Paul, what led you to start Rewriting Extinction?
I started from the position of trying to reach audiences who aren't engaging with environmentalism, because we all need to be in this together, and there's so many people who are on the outside at the moment. So then I thought to myself, how can we help people care and love animals and species? Comics, which can go anywhere, any time and put words and ideas into the mouths of anyone and anything - are perfect.
They also are great at distilling complex messages, and they do incredibly well on social media... so the answer was staring me in the face and we've had over 125m views on our comics, and got listed as a Sunday Times Book of the Year and a bestseller - so I think it's really worked! (Also, I'm a MASSIVE comics fan!).
What does being a good human look like for you?
For me, being a good human means doing as little harm as you can, and taking the time to learn what harm you've been unconsciously doing that's harmful, and dealing with it. It's that simple for me.
What I do is think about the impact of my actions. I just ask myself "would I want to be on the other end of this?" - so whether it's plastic pollution, animal cruelty, racism or abuse, you soon find yourself making much better choices and it feels GREAT.
What's something you've learnt on your journey with Rewriting Extinction that you think Earthly Education's audience would benefit from knowing?
We all can make a much bigger difference than we'll ever know just by talking to people. We need conversations about the planet to be as normal as people swapping exercise advice and tips; and we need to be as inclusive as possible, and welcome any and everyone who wants to help, and not judge their past. If they're ready to listen, let's all talk.
As a specific example, I've found I get messaged regularly by people who've read our comics but have never heard of things I would consider to be popular knowledge... things like palm oil deforestation, bycatch, factory farming etc.
Because our comics aren't factual, scientific or judgemental and they're (mostly) funny, they're an easy 'way in' for people. And because we don't judge them, they feel comfortable asking for more information. For me, that is my proudest achievement: the moment when I hear that someone now knows about something like bycatch and is ready to make a change... and anyone can do that, just by talking to others.
Do you experience climate anxiety and if so, what does it look like for you and how do you handle it?
Crikey YES! All the time. Because of what I do, which is work as an editor or writer on all the stories we make, it means I read and hear about hundreds of horror stories of the planet that haunt me. But, to be honest, those hurt me terribly, but nothing breaks my heart like my friend Jenny Jinya and her stories, which make them more real for me than any article or video.

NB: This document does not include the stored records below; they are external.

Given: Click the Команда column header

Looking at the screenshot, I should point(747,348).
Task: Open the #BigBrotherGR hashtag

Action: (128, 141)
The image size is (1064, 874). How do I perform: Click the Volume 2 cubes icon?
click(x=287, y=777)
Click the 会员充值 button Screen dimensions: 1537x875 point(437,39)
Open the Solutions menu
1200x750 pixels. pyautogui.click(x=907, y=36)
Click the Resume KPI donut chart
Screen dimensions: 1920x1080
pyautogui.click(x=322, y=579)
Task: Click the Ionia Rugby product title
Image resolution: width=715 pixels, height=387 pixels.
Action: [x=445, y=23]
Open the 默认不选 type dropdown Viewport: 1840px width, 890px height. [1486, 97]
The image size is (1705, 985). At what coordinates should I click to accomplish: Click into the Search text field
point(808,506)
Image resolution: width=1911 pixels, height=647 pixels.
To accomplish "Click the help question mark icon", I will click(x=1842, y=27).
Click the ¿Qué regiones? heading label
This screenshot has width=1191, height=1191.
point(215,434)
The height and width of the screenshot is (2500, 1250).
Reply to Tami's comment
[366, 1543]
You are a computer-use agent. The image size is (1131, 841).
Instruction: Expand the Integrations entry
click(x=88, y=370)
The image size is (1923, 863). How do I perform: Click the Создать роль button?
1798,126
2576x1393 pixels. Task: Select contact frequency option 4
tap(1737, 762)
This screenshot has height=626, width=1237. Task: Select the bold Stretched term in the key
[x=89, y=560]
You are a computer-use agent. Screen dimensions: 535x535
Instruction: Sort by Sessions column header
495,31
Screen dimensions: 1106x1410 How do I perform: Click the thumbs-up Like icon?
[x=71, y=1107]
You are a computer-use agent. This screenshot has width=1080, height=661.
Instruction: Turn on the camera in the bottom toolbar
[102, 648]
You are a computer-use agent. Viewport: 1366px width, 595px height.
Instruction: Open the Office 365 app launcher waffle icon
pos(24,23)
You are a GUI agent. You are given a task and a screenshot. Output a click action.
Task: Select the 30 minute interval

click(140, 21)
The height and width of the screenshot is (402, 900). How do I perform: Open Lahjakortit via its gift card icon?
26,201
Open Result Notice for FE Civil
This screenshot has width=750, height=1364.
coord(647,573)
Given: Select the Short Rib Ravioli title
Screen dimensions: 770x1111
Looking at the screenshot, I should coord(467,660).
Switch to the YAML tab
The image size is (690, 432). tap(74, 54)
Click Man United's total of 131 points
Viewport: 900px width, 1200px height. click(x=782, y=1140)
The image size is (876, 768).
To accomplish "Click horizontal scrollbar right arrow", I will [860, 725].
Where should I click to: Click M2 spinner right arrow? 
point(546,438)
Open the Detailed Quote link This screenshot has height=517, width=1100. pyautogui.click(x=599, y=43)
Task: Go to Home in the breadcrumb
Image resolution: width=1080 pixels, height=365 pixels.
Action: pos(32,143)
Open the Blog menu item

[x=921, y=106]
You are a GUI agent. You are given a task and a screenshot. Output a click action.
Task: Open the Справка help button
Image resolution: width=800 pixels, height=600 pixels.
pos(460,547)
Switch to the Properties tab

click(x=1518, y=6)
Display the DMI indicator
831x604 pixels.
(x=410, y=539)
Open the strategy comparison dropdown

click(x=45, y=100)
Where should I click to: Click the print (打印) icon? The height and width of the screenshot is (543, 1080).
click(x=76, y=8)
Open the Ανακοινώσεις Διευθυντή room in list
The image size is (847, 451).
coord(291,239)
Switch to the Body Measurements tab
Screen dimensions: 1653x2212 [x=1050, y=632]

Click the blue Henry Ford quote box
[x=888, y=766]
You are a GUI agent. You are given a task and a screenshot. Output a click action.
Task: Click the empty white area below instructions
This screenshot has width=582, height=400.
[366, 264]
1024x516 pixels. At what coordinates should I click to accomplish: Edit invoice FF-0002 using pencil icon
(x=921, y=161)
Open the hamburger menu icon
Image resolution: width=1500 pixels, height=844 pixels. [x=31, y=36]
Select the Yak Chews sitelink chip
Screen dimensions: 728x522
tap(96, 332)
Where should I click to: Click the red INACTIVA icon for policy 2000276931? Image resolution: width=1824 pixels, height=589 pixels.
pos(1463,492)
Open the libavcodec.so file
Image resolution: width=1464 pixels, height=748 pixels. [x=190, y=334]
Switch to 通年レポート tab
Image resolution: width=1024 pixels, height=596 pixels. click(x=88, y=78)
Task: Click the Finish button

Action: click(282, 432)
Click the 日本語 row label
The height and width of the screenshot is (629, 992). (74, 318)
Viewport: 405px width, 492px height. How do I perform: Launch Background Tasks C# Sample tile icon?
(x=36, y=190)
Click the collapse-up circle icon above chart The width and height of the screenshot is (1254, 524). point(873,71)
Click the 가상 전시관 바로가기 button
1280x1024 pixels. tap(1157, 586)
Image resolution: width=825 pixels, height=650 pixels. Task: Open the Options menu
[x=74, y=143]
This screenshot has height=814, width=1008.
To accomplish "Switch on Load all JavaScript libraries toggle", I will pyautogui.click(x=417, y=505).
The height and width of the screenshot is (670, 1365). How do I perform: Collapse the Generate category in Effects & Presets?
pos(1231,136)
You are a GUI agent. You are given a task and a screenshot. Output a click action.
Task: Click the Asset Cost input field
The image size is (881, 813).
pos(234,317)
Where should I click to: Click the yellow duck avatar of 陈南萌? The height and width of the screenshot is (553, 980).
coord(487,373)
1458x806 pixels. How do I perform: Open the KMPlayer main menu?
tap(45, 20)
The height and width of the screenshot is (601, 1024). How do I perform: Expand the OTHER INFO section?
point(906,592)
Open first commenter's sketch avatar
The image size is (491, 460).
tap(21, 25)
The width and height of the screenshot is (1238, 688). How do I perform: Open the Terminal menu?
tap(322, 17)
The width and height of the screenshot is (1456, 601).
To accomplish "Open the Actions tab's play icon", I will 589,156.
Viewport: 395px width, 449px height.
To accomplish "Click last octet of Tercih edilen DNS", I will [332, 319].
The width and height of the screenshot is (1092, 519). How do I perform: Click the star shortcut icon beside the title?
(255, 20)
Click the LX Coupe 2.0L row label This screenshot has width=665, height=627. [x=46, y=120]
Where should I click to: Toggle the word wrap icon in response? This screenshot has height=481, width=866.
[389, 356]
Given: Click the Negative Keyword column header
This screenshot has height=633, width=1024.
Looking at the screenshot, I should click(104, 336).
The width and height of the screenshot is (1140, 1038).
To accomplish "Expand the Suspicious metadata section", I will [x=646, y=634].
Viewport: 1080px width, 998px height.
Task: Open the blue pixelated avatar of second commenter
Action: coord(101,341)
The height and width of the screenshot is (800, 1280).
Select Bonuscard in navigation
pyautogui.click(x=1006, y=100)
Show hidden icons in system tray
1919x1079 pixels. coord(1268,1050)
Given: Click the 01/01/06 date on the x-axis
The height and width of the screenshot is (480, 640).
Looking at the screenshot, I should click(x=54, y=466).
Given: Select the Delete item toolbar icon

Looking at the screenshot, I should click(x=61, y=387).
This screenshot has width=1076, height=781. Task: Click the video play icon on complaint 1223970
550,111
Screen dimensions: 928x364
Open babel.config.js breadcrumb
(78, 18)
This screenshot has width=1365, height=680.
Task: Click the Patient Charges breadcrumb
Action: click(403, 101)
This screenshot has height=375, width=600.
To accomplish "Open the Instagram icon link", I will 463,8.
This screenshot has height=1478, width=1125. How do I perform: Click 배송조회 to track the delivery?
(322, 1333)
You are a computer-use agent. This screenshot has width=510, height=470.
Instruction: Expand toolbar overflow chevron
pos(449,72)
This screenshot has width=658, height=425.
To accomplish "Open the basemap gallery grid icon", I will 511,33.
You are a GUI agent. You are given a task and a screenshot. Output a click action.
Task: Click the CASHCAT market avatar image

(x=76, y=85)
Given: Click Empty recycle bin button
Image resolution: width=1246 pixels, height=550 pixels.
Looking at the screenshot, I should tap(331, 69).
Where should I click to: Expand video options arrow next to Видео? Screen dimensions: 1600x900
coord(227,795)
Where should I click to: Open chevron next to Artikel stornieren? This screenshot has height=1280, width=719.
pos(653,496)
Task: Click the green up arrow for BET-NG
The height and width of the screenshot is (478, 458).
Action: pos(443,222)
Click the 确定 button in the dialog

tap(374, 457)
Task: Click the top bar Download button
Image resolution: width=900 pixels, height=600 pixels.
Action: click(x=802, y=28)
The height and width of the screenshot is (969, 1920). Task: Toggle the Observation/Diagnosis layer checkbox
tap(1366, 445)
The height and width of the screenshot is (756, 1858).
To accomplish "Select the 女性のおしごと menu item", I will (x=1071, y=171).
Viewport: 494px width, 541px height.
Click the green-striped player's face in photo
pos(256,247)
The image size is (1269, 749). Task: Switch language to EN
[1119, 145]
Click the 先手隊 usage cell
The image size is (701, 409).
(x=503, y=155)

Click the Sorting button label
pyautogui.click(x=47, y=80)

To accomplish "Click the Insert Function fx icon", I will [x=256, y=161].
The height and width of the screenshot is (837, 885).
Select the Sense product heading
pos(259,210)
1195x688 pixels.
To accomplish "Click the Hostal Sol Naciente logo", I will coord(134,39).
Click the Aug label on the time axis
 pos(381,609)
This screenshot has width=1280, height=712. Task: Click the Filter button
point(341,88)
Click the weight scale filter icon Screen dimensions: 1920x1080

I often find I look around the world and see nothing but laziness and ambivalence towards saving the planet. But then I remind myself, if you go to a party, the only person you tend to remember is the loud mouthed drunk making a massive mess... you never remember the people quietly having a great time without hurting anyone. And that reminds me, that reminds me that good behaviour isn't as visible as bad behaviour, and for every person you see doing bad, there's a hundred doing good and changing their lives in a hundred ways for the better.
I'd also say, I've seen incredible change happening. In just the last few years, I've witnessed it with my own eyes in so many ways. A few years ago, I could barely get businesses and media to pay any attention - but now, they're all falling over themselves to listen and do better. Change WILL happen, and it'll happen quickly. Our role is to make sure that we help accelerate it so it happens sooner.
(Paul would also like to say, a major support mechanism for him is the Rewriting Extinction team. They're a collection of volunteers who are giving up their time day after day to fight for this planet and they work so, so hard, and they're the ones who keep him moving when everything seems too much to manage. So he says a massive thank you to them. To Sarah for being the best friend and partner in this journey anyone could imagine, to Vera and Katie who are behind all Rewriting Extinction's marketing and socials and blow him away every day, to Camilla who has stoked media interest across the planet and raised more awareness than he could ever imagine, to Marie and their charity partners for saving so many species from extinction and ensuring what they do matters, and lastly but not least, to Cornelia, Tasmin, Jamie and Poem for making the comics and content that have allowed us reach and impact so many people. They keep Paul going in so many ways and deserve so much of the credit.)